Pollen of a very large number of species
contain two nuclei at the time of
dispersal. One of these nuclei divides to form two male gametes
by about the time the pollen tube reaches the ovary. In several other
species such as those of the grasses (cereal crops included) the pollen
contain three nuclei, as the male gametes are already formed by the time of
dispersal. Pollen of such species have
notoriously short viability, less than 10 minutes in rice to about two hours
in some others.
Fertilization
The pollen tubes carry the male gametes to the egg
cells in the ovules. Fertilization,
the fusion of the male and female elements, leads to embryo development and
seed and fruit set.
When the egg cells of a flower are fertilized by the
male cells from the pollen of the same flower, it is self-fertilization and
in other cases it is cross-fertilization. Genetically determined self-incompatibility
is one means of ensuring cross-fertilization which facilitates new gene
combinations paving way for further evolution of the species. However,
this has been an impediment in breeding such crops as mustards.

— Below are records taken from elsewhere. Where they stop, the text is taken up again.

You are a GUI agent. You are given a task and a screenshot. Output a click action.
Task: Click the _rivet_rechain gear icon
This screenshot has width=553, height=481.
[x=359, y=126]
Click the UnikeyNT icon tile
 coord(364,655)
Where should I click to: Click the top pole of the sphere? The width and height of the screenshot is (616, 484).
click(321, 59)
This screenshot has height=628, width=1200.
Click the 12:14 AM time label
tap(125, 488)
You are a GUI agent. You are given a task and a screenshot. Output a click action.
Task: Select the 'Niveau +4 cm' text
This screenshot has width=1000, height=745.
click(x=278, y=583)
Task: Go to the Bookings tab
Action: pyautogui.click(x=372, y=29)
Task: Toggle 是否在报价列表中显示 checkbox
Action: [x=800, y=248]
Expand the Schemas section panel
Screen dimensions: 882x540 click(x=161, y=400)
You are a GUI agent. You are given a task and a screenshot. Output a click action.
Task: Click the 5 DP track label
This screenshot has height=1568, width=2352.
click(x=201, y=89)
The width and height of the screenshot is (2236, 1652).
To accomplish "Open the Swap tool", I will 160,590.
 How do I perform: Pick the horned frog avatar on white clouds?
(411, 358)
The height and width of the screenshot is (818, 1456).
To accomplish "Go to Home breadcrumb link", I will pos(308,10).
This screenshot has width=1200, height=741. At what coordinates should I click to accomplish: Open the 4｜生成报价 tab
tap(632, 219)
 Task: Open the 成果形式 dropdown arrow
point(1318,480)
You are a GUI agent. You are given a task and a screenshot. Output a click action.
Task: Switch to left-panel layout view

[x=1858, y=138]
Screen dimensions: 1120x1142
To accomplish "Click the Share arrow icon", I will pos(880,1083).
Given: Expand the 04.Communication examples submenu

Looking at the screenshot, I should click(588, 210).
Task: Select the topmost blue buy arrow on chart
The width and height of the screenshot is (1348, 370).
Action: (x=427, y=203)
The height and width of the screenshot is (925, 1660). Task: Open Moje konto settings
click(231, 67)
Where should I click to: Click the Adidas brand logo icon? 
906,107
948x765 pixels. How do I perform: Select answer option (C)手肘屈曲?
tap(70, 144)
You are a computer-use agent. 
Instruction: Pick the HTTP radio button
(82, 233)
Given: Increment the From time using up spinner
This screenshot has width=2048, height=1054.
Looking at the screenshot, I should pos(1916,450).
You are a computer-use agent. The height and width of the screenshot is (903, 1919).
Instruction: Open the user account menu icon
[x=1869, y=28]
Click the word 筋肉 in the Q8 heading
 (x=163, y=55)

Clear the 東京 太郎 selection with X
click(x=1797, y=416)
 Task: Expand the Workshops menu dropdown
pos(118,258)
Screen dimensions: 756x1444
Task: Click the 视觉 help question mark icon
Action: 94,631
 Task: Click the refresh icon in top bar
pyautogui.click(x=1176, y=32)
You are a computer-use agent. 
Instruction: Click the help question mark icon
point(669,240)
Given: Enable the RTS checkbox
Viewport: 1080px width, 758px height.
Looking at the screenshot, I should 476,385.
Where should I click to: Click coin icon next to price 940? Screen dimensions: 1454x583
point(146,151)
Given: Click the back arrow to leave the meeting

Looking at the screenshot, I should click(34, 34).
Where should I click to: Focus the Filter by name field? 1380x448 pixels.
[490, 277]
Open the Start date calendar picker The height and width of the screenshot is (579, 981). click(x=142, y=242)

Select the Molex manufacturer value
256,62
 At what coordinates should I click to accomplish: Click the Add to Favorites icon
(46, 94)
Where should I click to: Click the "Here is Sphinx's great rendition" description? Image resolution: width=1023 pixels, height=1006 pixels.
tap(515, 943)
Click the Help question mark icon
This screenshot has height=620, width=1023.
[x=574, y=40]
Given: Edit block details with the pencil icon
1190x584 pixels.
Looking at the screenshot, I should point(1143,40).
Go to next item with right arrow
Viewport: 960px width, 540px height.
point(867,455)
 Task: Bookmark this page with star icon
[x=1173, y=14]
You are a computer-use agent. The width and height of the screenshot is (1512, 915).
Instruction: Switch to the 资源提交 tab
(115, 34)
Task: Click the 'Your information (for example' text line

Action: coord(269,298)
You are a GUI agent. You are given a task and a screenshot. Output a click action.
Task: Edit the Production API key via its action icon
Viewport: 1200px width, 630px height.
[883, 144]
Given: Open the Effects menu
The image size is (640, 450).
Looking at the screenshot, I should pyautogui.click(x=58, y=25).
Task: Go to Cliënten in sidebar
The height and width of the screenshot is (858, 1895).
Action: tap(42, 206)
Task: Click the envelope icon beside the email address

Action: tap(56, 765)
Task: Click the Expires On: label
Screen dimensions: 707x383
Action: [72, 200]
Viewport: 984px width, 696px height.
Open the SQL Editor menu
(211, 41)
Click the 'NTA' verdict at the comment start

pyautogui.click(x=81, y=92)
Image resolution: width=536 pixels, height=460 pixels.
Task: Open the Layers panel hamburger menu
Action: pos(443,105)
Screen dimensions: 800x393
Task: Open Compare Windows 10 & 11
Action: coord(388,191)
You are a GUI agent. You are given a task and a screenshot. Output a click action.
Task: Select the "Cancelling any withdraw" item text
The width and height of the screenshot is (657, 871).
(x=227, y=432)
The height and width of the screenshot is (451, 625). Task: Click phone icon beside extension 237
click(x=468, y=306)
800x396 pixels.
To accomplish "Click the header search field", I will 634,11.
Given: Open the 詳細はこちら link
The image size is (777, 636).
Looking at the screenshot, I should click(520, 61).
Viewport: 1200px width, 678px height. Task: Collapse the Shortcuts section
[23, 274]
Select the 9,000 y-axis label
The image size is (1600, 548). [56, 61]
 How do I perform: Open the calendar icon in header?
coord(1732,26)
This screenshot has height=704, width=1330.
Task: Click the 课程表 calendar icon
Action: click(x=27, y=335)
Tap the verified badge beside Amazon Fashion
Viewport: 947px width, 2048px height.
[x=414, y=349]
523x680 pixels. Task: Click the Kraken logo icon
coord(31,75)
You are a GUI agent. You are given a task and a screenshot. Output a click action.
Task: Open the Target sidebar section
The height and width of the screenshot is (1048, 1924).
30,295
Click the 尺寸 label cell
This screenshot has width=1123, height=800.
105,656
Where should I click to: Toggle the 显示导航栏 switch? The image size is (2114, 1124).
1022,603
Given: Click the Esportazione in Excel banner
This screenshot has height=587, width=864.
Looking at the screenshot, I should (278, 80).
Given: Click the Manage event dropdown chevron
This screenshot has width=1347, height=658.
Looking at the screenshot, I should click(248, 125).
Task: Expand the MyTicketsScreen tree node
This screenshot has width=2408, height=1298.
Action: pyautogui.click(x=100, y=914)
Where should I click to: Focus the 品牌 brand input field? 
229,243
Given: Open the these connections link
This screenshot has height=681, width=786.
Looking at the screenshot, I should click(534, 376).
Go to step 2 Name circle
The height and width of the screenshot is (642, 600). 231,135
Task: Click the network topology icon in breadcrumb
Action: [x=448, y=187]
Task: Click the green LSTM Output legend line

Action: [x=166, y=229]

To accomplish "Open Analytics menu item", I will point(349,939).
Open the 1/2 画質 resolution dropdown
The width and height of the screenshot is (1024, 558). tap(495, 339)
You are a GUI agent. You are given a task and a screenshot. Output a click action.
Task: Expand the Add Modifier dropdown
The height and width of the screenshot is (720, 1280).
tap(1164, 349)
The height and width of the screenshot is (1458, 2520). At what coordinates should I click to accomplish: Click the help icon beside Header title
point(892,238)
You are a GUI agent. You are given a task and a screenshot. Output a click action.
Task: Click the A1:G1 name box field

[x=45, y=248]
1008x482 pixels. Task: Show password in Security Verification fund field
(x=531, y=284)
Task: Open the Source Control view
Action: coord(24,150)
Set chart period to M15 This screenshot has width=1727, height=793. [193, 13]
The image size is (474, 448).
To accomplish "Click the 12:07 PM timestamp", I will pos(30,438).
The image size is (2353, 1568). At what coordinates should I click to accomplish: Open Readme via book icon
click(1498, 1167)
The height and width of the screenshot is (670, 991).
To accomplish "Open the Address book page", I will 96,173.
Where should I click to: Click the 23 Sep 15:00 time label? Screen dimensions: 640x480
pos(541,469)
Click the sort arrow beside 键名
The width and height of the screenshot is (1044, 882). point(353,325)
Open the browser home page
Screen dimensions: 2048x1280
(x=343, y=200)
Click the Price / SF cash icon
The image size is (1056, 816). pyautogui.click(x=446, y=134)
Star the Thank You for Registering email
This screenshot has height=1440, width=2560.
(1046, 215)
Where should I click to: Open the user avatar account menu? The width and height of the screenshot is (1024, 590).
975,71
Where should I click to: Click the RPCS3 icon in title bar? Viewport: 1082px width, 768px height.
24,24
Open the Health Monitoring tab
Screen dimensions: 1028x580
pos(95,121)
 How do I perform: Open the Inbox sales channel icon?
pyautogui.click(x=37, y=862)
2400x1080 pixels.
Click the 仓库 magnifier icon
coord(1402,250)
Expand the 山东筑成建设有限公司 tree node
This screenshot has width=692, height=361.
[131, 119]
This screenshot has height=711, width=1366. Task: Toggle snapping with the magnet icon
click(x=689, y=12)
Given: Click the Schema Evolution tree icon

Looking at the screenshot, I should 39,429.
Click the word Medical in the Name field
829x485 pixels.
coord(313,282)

Pollination and fertilization in field crops
Species are reproductively isolated, with
the identity of species/varieties being maintained through several
genetically controlled reproductive barriers
that operate at one or more stages of pollen germination, viability,
fertilization, embryo development and seed germination. In the absence
of such a natural isolation, there cannot be so many species and varieties of
plants. There is little chance of rampant natural interspecific
hybridization.
Most field crop species are self-pollinated and
self-fertilized, except those such as the cucurbits and corn, where the
flowers are unisexual (contain either the anthers or the ovaries).
Several crop species such as the mustards, though self-incompatible in the
wild ancestral states, are adapted to a high degree of self-fertilization on domestication. In
a number of species like the pulse crops, self-pollination occurs even before
the flower opens. When self-pollination is possible, cross-pollination
is largely inconsequential, as the former has an advantage of time, and even
physiological competence.
What is actually important in crop reproductive
biology is not whether there is self- or cross-pollination, but whether
self-fertilization can occur and its genetic consequences. This can
only be determined by an analysis of the progeny for any visible marker
characters or a genetic evaluation.
Most characters are controlled by two states
(alleles) of one single gene, which may be identical (homozygous) or
different (heterozygous) in a given individual. Characters like growth
and yield are simultaneously controlled by several genes each with two
alleles (quantitative characters) where the inheritance is more
complex.
Crop plants are selectively bred for beneficial
characters through repeated crossing with one of the parents, which results
in a high degree of homozygosity for the select
characters. Any heterozygosity for other
characters is usually ignored. Whether a crop is self-pollinated or
cross-pollinated, is not an issue of serious consequence in most crops,
because even when the pollen come from plants in
another crop field, they are homozygous for the chosen traits, except when
the traits in question are quantitative.